▸ Source document:
━━━━━━━━━━
Friday, December 11, 2020

My New Job

This is such an odd time. I don't recognize myself sometimes as I try to balance what I'd do in a full classroom with what I can actually carry out in a Zoom room. I tried using breakout rooms multiple times, but they don't seem to work for me. You see, if I were doing group or pair work in a live classroom setting, I'd not only be running around like a headless chicken checking on everyone I approach, but also checking on everyone in and out of earshot as much as possible.

That sounds impossible, but every teacher knows what I mean.

In Zoom, though, you're in the void. If you're like me, and you choose pairwork to maximize conversation, you have 17 rooms you need to visit. This means, at any given time, there are 16 left unmonitored. Almost every single time I've used the breakout rooms, I enter and no one is even pretending to talk. I make them talk, go to the next group, and do the same thing. Also, if I come back, I end up doing the same thing again. I give up. Instead of pair work, I'll ask individuals questions.
━━━━━━━━━━
▸ Stored data:
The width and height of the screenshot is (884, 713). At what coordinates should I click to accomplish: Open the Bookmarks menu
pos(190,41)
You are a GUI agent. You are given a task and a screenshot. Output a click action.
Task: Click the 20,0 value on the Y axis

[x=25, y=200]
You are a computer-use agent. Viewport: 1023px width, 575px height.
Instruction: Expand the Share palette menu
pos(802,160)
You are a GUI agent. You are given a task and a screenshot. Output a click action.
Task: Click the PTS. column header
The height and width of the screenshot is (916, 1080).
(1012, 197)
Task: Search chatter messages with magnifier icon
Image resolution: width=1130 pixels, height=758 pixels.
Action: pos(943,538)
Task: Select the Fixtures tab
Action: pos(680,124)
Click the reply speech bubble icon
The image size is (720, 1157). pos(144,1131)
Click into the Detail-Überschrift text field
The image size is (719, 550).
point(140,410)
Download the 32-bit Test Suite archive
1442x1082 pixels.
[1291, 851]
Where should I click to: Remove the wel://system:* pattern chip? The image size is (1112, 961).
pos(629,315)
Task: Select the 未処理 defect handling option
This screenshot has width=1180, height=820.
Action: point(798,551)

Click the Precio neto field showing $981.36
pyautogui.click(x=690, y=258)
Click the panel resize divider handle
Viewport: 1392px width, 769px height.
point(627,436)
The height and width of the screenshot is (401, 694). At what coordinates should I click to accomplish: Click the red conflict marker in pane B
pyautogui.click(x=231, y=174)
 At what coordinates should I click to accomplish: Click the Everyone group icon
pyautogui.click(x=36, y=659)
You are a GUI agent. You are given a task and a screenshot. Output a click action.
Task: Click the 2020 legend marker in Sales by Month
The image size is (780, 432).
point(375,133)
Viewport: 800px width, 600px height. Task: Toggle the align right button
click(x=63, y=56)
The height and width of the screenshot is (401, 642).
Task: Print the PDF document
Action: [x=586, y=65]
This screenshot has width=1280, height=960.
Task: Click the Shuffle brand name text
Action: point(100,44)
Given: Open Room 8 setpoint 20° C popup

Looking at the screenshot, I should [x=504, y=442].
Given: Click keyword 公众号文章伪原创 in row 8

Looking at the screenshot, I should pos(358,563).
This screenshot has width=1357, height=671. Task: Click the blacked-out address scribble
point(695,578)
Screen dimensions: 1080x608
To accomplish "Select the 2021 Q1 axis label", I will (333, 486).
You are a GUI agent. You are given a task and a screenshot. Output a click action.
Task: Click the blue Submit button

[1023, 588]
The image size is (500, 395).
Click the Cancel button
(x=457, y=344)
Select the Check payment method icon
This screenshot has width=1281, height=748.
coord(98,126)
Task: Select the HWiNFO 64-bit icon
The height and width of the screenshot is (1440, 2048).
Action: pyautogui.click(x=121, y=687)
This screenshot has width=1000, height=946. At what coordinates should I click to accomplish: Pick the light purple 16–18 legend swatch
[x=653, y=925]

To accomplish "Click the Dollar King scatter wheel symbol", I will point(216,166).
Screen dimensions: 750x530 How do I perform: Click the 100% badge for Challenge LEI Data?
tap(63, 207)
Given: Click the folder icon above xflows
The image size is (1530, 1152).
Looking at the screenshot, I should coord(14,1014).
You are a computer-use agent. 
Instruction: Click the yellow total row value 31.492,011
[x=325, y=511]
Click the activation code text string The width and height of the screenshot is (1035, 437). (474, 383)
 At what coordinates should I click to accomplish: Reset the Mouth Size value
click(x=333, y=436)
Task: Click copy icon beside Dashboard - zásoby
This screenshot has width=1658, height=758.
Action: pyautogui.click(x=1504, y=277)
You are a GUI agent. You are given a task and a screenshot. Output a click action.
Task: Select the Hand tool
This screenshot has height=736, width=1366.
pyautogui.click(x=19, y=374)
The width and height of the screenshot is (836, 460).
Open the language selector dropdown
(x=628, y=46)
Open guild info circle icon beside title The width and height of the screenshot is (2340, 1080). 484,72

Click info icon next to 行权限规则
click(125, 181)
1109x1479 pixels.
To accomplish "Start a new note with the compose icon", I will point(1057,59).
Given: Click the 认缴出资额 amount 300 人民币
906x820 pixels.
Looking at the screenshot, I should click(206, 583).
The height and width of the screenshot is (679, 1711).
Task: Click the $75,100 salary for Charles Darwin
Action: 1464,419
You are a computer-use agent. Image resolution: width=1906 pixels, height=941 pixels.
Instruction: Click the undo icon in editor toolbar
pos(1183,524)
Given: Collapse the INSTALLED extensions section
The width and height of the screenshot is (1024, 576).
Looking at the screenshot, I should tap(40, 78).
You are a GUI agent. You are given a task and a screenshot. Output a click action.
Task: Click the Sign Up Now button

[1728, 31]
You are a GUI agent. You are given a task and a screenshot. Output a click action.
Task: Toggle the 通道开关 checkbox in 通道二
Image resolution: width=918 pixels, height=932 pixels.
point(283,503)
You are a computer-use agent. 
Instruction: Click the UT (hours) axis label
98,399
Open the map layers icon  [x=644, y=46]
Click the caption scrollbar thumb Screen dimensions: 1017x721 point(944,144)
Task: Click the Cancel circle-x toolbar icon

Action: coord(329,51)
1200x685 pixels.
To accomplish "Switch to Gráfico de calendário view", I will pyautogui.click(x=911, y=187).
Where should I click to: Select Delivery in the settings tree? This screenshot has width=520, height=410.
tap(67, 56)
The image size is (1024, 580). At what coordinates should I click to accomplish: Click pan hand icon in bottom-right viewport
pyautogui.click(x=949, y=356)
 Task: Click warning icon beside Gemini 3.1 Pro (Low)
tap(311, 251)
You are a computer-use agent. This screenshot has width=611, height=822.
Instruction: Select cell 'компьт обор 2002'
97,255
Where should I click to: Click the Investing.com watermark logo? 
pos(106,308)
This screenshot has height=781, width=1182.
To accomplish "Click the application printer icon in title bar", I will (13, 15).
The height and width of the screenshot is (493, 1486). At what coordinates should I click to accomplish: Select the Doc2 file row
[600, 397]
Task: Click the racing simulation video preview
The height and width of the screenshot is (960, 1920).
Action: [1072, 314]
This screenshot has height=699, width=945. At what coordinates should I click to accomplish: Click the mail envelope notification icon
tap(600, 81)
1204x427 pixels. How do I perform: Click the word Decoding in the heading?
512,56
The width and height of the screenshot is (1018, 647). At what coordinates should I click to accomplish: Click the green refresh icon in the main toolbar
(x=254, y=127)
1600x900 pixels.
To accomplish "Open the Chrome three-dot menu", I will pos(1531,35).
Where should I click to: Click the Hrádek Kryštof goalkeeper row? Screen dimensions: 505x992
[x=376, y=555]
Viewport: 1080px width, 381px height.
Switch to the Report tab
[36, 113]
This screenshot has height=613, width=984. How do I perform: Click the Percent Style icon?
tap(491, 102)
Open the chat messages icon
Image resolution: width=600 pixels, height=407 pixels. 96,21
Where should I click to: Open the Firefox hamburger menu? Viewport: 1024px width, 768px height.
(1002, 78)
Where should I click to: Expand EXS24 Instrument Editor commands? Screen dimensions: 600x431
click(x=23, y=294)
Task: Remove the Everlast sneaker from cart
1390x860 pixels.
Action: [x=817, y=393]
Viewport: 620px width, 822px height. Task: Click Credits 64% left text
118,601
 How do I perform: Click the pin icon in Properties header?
━━━━━━━━━━
▸ Exercises:
A: From the blog post about teaching on Zoom, quote the passage starting at "In Zoom, though, you're" and ending at "ask individuals questions.".
B: Answer these questions from the post about teaching on Zoom:
(i) What feature did the writer try using multiple times without success?
(ii) How many rooms does the writer need to visit when choosing pairwork?
(iii) What will the writer do instead of pair work?
Rely only on the text for these.

▸ Answers per task:
A:
In Zoom, though, you're in the void. If you're like me, and you choose pairwork to maximize conversation, you have 17 rooms you need to visit. This means, at any given time, there are 16 left unmonitored. Almost every single time I've used the breakout rooms, I enter and no one is even pretending to talk. I make them talk, go to the next group, and do the same thing. Also, if I come back, I end up doing the same thing again. I give up. Instead of pair work, I'll ask individuals questions.

B:
(i) Breakout rooms
(ii) 17
(iii) Ask individuals questions